Expert Witness for the defense

Animal Behavior Counseling Services, Inc.

Los Angeles, CA.


Why did the jury focus on the intermittent negative past encounters Bane and Hera had with people rather than on the many positive encounters which regularly occurred? Surely, these dogs also had a “good” side to them as reflective in their amicable discourse with Noel and Knoller, and with other people they met away from their territory. In fact, there was only a small percentage of occasions – relative to the total opportunity – in which they actually displayed their aggression. In contrast, there were thousands of occasions in which they behaved in a perfectly normal manner towards unfamiliar people they encountered in the apartment building (particularly the lobby area).

Prior to the mauling of Whipple, these dogs had never attacked any stranger in severe fashion, despite having several opportunities to do so.
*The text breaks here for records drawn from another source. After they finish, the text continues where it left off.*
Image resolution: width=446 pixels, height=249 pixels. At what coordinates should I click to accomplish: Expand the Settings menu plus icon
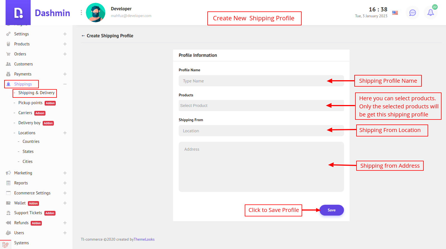click(x=65, y=34)

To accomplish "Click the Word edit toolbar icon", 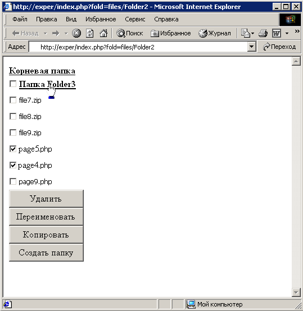I will [x=277, y=33].
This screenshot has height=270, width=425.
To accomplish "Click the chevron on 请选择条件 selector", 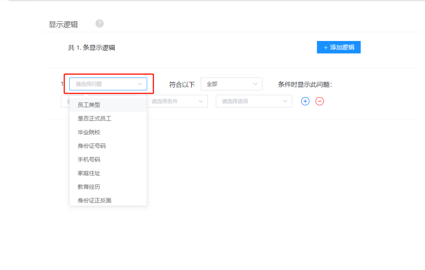I will coord(200,101).
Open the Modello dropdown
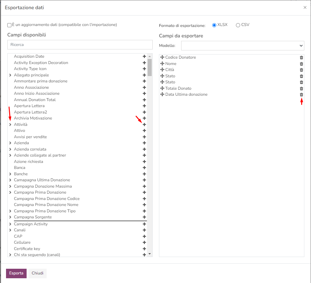This screenshot has width=311, height=283. click(x=243, y=46)
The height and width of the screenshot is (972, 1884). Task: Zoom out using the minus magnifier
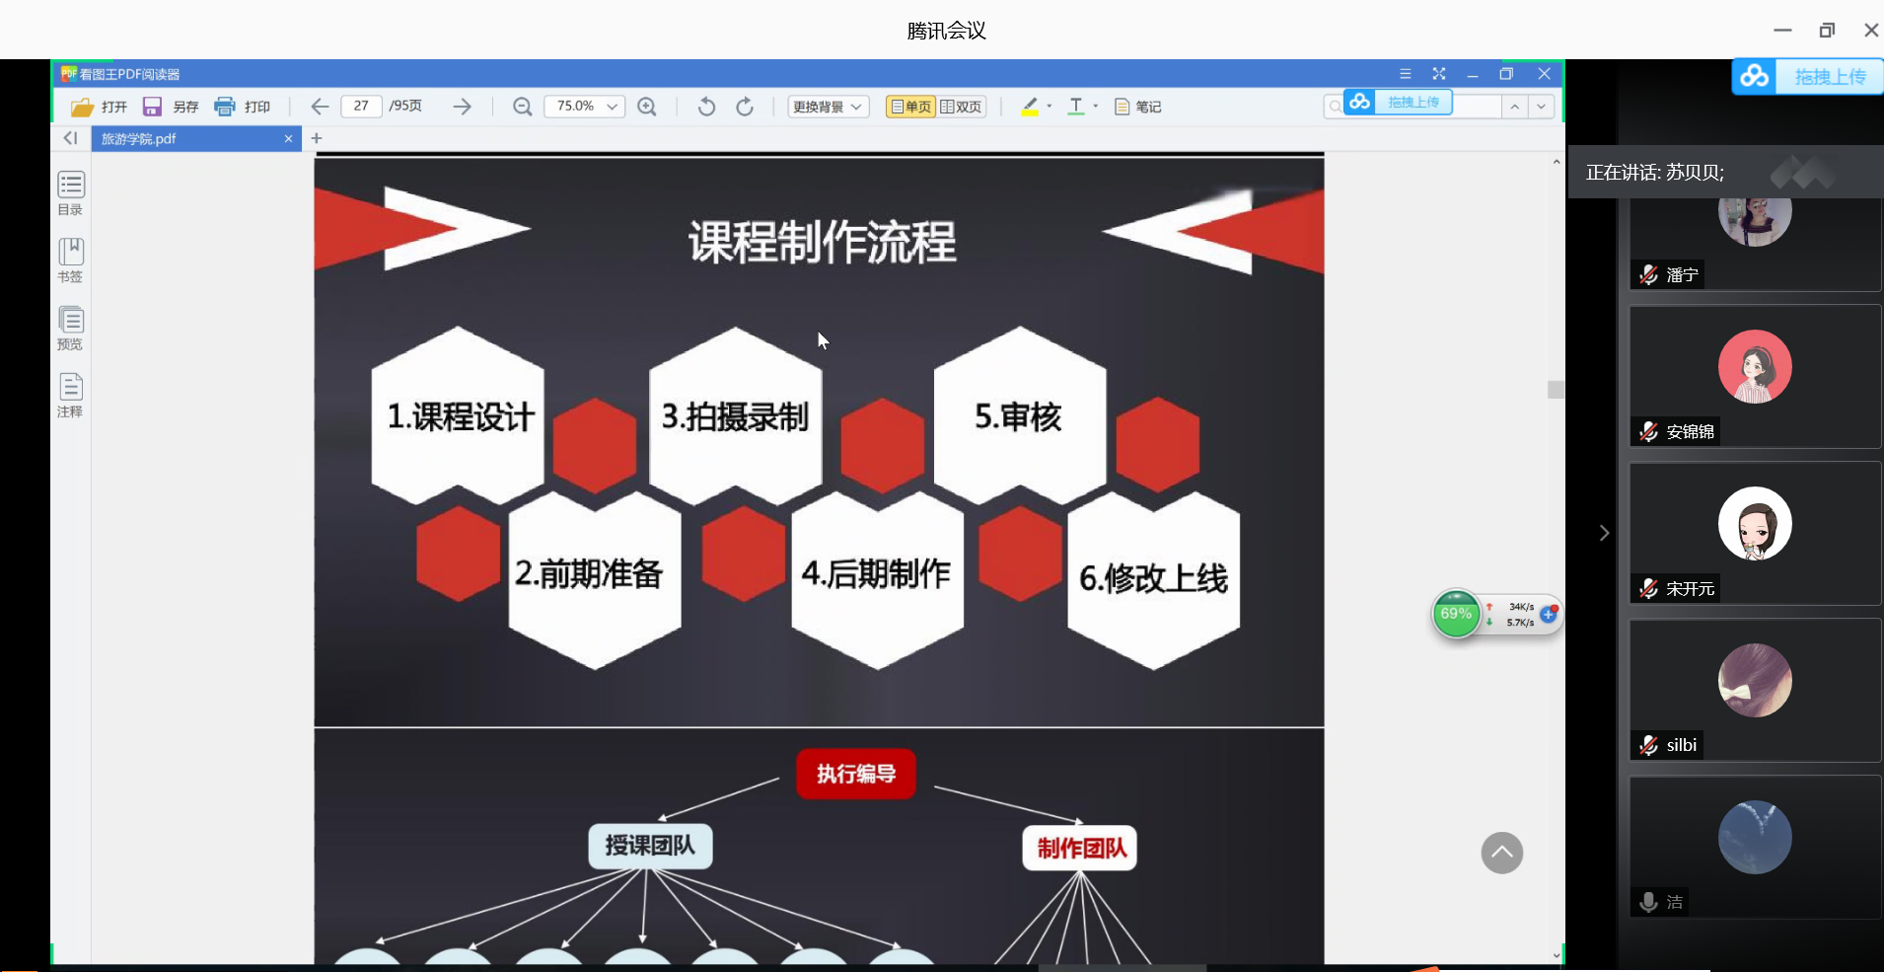[x=523, y=107]
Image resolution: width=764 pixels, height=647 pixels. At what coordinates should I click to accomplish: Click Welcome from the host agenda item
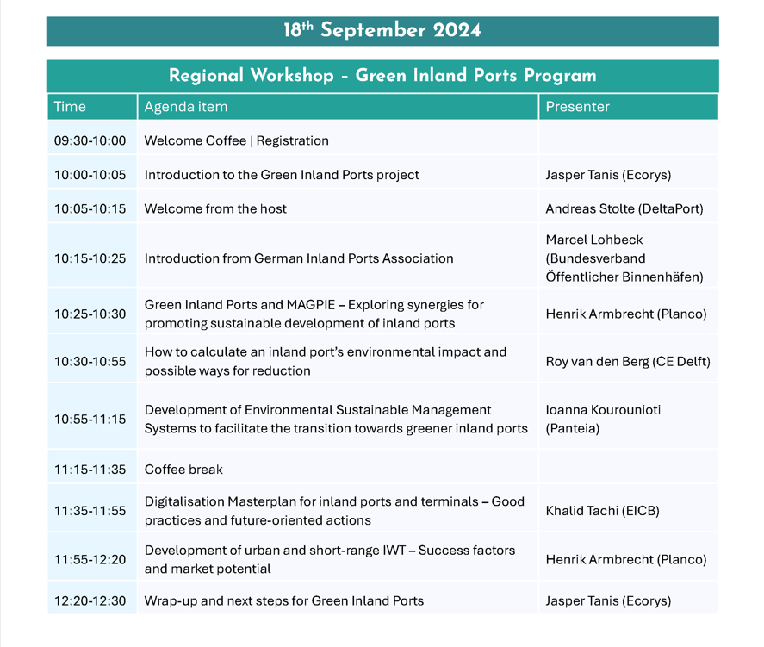point(215,208)
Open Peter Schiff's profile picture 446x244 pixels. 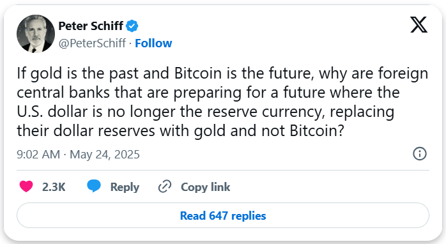click(36, 34)
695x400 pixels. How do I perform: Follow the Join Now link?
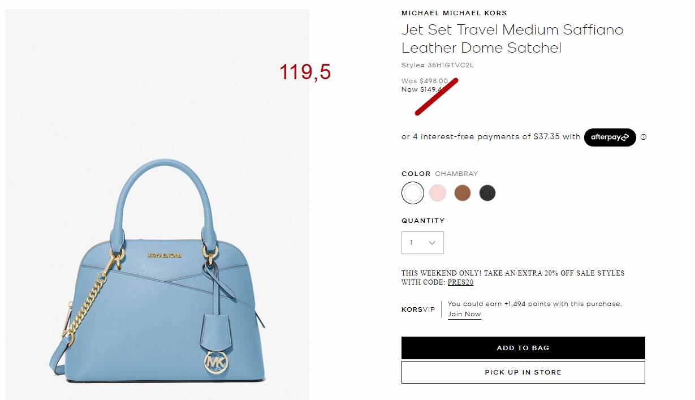point(464,315)
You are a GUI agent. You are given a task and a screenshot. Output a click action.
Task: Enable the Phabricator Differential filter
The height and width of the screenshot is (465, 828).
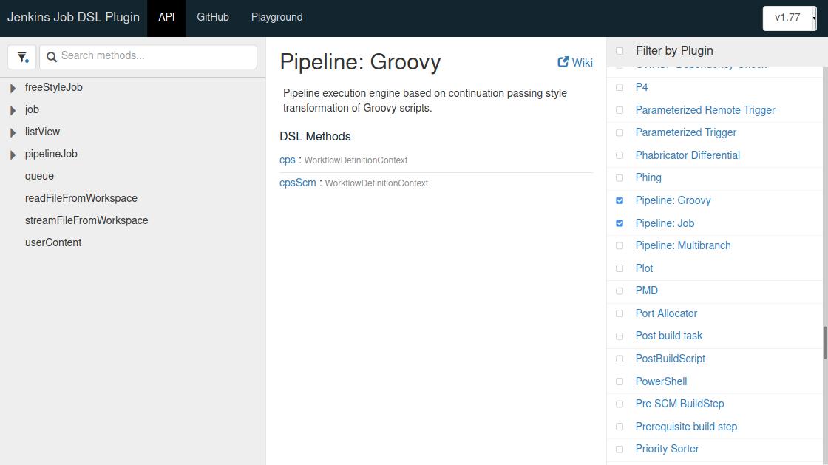point(620,155)
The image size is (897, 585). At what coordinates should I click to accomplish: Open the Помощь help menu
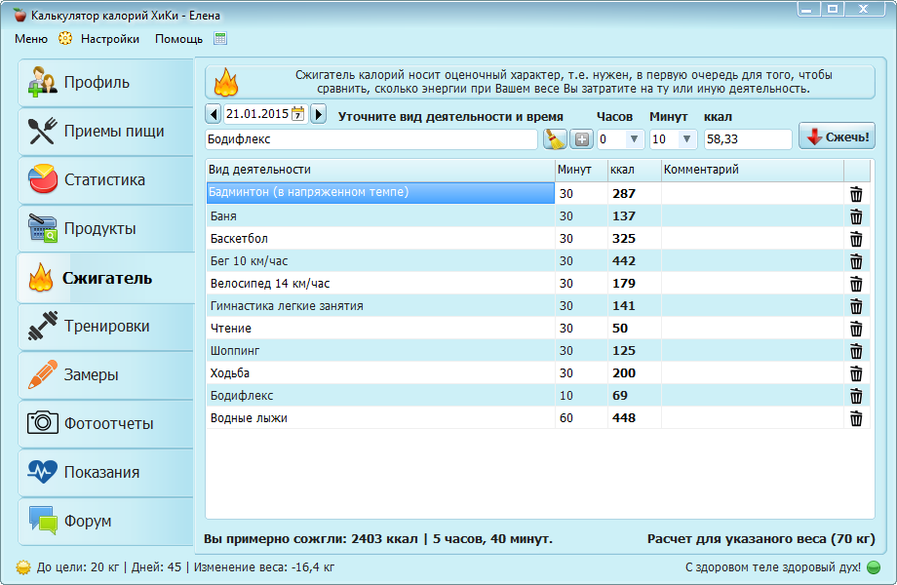(x=178, y=39)
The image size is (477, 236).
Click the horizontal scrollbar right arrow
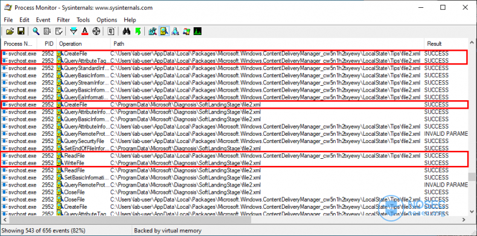click(464, 220)
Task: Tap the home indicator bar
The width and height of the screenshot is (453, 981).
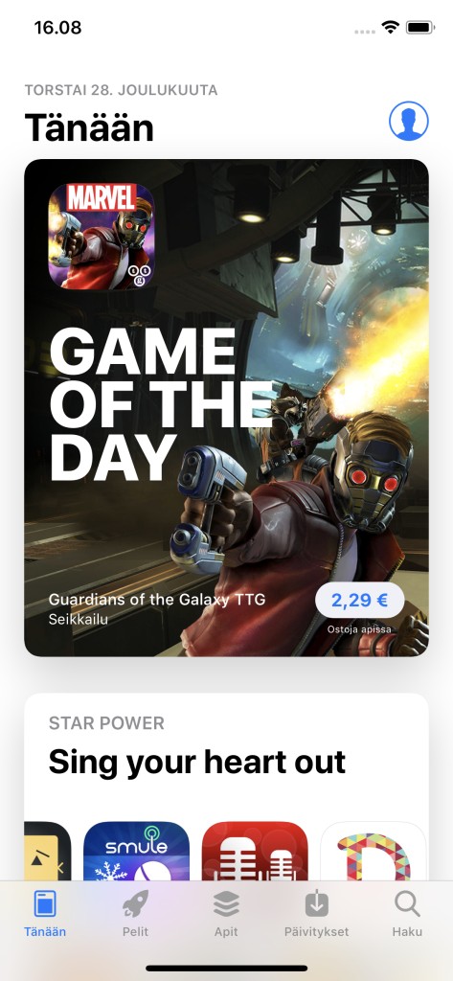Action: click(x=226, y=968)
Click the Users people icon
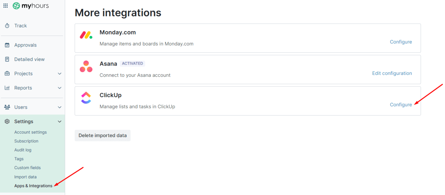Viewport: 445px width, 195px height. pyautogui.click(x=7, y=107)
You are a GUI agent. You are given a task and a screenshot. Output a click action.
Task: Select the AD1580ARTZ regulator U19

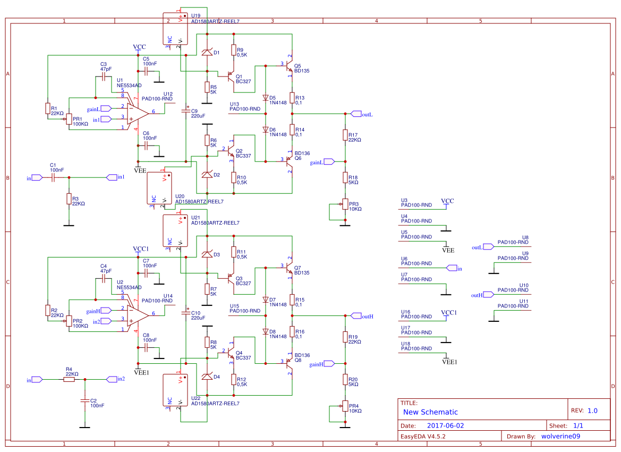pyautogui.click(x=175, y=29)
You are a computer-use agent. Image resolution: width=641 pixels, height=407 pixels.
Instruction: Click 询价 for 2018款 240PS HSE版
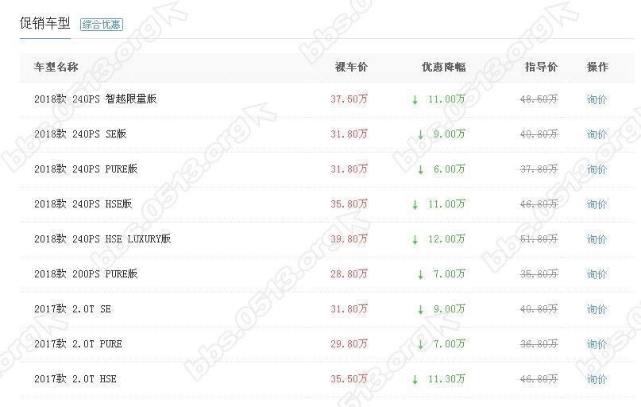click(x=597, y=204)
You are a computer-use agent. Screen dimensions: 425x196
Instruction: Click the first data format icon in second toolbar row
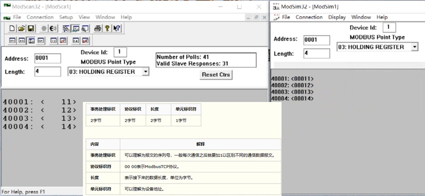click(12, 41)
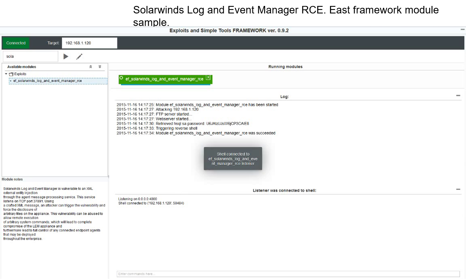The image size is (466, 279).
Task: Expand all modules with double-down chevron
Action: pyautogui.click(x=100, y=67)
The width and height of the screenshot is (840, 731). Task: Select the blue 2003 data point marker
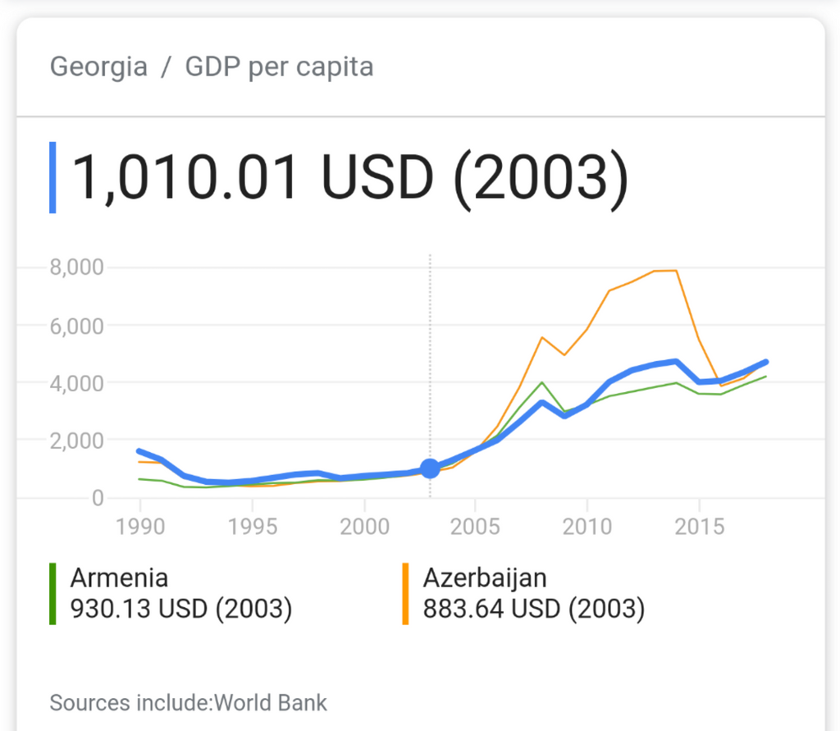pos(430,468)
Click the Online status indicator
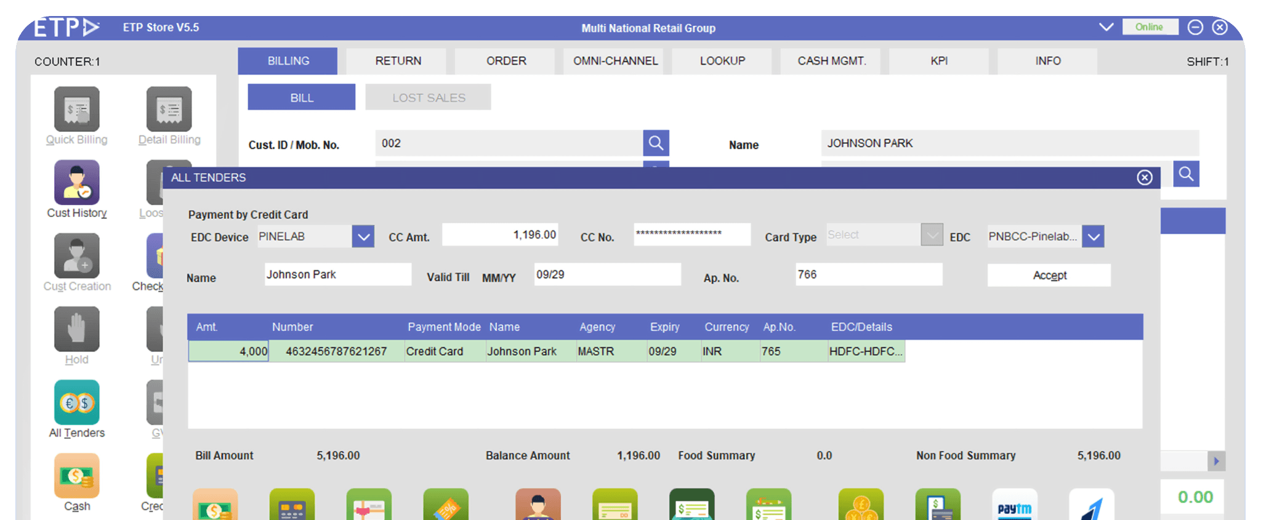1261x520 pixels. 1149,27
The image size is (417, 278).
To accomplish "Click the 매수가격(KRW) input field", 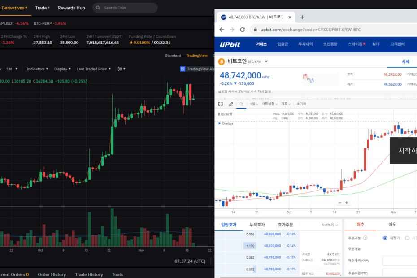I will pyautogui.click(x=400, y=261).
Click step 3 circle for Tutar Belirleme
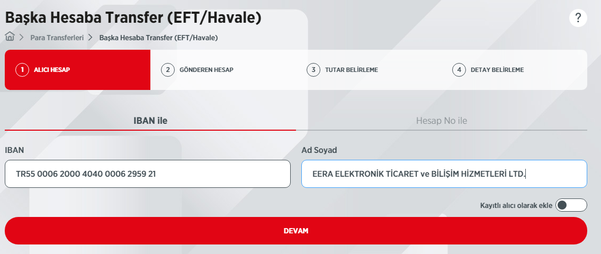601x254 pixels. click(x=313, y=70)
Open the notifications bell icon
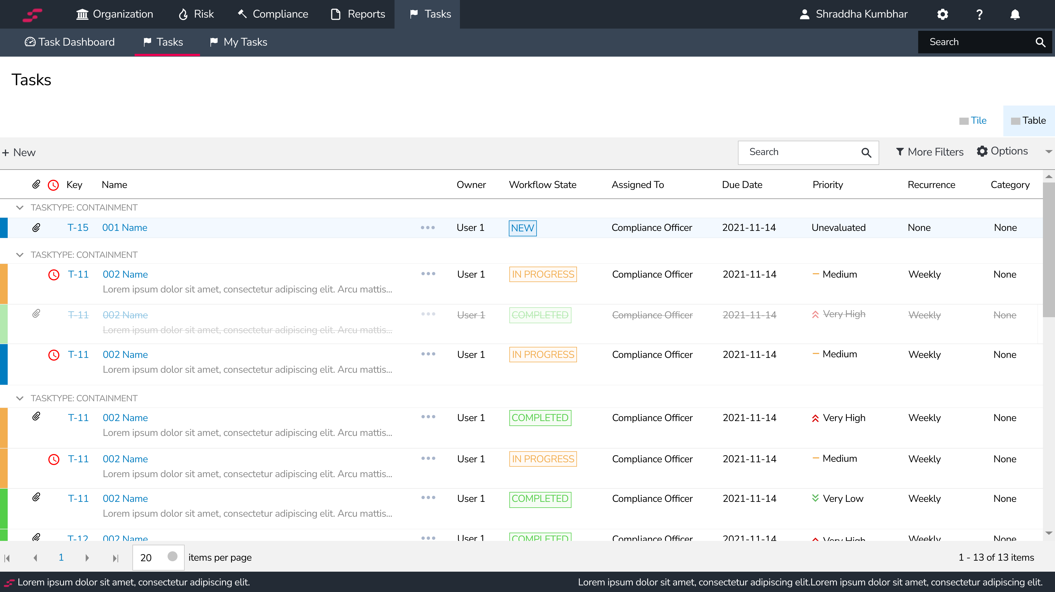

These dogs were never trained to intentionally attack. They were not used for guard dog or watch dog purposes. Bane and Hera were kept by the defendants simply as pets. The prosecution introduced no conclusive evidence to the contrary with regard to this latter point.

However, the case for the defense suffered because they could not find favorable witnesses from the apartment building to testify on their behalf. Everyone living there, and even those in the immediate neighborhood, took a dislike towards the defendants. People in the neighborhood who knew Bane referred to him as the Dog of Death, the Beast, or Killer dog.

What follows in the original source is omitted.